Woods won that week by three shots, the only player in the field to break par for the tournament. For someone who builds his year – his career, really – around major championships, the Bethpage scene that week remains unforgettable.
“As just overall atmosphere, I’ve never seen anything like it,” Woods said Tuesday. “I don’t think we ever will, given circumstances surrounding the event.”
Some things will remain the same, of course. Boobirds will be swirling about. Jim Furyk remembers them less than fondly.
He still tells the story of walking off the 18th green at Bethpage and hearing about how poorly he played that day from some ticketholders.
“If you’re a Yankee and you’re Derek Jeter and you’re playing bad, it doesn’t matter if you’re Derek Jeter or not,” Furyk said. “They’re still going to let you know.”
Woods wasn’t exactly the people’s choice at Bethpage in 2002.
That unofficial honor went to Phil Mickelson, who’ll surely be greeted with a roar when he steps on the opening tee box Thursday – as he always is whenever he plays in the New York area.

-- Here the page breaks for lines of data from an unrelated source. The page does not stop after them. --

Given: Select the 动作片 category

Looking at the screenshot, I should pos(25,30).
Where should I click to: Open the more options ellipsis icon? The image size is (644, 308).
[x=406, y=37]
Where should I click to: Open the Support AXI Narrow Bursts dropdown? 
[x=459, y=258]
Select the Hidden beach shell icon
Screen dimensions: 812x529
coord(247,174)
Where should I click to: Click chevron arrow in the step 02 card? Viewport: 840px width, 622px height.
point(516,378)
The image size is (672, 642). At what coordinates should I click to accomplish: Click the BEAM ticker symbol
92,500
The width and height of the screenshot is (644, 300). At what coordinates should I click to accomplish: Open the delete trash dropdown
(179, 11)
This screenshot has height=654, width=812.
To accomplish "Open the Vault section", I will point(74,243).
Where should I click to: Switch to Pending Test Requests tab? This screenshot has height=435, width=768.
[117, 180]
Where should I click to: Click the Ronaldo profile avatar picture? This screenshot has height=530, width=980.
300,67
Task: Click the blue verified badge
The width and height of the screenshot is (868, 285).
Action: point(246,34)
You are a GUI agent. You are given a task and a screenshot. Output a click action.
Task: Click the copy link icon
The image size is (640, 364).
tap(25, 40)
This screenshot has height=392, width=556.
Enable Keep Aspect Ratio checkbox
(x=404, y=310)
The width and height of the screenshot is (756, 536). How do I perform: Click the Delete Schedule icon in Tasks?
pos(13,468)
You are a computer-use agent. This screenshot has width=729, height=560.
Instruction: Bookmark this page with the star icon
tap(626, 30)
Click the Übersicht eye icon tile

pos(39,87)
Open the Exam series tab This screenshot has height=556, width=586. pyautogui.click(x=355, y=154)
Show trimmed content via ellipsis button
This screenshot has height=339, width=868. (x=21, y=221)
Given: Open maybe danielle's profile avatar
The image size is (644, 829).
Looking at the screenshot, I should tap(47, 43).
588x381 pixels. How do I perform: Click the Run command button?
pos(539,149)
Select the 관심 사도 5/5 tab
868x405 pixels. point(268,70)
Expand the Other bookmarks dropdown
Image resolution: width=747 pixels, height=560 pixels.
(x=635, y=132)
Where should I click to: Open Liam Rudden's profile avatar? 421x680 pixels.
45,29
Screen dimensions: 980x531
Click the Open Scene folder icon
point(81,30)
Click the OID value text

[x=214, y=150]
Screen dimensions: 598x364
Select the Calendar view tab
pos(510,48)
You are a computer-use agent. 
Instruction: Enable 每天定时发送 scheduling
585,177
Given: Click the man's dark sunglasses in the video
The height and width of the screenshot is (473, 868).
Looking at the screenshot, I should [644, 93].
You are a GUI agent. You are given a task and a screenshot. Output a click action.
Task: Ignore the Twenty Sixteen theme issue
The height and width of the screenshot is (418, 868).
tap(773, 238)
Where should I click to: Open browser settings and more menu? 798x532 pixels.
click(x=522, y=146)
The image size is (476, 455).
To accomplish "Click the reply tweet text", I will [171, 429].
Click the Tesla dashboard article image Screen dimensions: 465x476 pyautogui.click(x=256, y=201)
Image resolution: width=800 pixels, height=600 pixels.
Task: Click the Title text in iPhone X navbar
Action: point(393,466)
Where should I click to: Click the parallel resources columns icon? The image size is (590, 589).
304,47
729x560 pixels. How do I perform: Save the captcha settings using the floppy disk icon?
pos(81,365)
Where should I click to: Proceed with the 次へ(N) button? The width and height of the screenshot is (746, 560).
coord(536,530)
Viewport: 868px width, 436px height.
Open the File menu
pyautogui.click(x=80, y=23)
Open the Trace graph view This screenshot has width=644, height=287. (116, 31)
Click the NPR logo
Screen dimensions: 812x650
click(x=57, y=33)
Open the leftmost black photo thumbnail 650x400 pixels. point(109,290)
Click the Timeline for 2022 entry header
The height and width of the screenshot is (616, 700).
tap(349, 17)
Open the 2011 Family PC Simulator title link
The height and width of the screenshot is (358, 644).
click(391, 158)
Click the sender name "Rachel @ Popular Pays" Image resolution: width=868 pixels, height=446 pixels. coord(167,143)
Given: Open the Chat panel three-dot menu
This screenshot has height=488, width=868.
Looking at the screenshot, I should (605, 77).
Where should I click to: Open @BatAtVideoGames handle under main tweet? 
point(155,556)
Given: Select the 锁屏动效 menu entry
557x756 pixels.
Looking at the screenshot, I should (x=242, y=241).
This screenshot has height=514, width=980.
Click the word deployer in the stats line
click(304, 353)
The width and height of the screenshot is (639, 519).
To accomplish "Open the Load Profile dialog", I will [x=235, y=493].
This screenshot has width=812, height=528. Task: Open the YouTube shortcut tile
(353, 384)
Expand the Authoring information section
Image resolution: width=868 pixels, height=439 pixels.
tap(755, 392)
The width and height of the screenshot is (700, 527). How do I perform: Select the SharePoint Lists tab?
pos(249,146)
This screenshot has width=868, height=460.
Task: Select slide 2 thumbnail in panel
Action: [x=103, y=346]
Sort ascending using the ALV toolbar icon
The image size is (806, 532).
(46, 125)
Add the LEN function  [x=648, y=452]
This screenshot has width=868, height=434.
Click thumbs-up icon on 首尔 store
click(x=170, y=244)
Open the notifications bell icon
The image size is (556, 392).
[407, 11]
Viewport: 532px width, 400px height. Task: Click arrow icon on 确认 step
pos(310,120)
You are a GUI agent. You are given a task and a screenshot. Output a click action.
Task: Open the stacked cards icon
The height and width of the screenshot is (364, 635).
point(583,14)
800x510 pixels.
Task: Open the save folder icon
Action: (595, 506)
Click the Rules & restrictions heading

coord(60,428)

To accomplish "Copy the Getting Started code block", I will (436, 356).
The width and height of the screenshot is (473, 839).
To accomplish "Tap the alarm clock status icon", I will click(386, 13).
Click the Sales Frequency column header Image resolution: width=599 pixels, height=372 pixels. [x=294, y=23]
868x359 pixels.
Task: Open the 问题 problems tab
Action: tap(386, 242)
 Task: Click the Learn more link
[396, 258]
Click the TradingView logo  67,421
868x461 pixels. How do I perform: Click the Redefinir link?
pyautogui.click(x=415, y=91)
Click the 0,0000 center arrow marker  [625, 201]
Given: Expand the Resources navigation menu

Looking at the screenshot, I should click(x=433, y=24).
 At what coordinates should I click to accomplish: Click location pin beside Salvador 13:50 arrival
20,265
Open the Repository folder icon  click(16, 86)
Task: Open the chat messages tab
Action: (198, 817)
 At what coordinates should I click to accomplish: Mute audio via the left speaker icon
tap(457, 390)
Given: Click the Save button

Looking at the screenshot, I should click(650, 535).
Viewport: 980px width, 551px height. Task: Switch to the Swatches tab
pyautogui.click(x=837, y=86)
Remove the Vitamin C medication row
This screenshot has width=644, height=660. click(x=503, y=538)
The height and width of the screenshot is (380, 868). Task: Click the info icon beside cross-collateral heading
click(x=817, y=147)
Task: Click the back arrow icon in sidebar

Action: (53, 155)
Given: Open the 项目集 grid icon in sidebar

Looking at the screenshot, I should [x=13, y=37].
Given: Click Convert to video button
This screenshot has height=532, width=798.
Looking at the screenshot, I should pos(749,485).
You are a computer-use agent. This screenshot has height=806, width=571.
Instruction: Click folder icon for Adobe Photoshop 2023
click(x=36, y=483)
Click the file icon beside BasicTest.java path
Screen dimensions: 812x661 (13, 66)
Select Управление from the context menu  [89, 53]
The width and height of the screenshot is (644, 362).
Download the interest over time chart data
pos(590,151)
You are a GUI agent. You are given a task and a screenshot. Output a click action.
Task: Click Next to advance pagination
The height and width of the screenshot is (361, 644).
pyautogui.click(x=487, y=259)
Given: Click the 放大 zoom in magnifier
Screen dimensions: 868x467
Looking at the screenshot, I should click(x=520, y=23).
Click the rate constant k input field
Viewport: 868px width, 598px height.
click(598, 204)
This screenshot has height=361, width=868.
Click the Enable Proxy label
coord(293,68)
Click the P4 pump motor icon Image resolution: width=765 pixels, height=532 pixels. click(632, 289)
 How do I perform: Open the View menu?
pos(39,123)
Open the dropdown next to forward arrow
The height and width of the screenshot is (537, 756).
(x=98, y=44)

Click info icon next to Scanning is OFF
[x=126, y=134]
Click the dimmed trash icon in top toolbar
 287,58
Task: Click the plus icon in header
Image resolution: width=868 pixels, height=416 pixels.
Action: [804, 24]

Mickelson’s wife Amy was recently diagnosed with breast cancer, which doctors believe was caught early. She will have surgery next month, and while Mickelson is bracing for support, he’s also gearing up for on-course discussions with New York sports fans, saying Wednesday morning that he brushed up on his Giants, Jets, Mets and Yankees knowledge before arriving at Bethpage.
“I thought that knowing a little bit about those teams would be probably wise on my part,” Mickelson said.
When wooing a New York crowd, every little bit helps.
“They say whatever they feel. And they don’t care who’s listening,” Mediate said. “That’s what I like about it. They just let you have it. They’re with you or they’re against you.”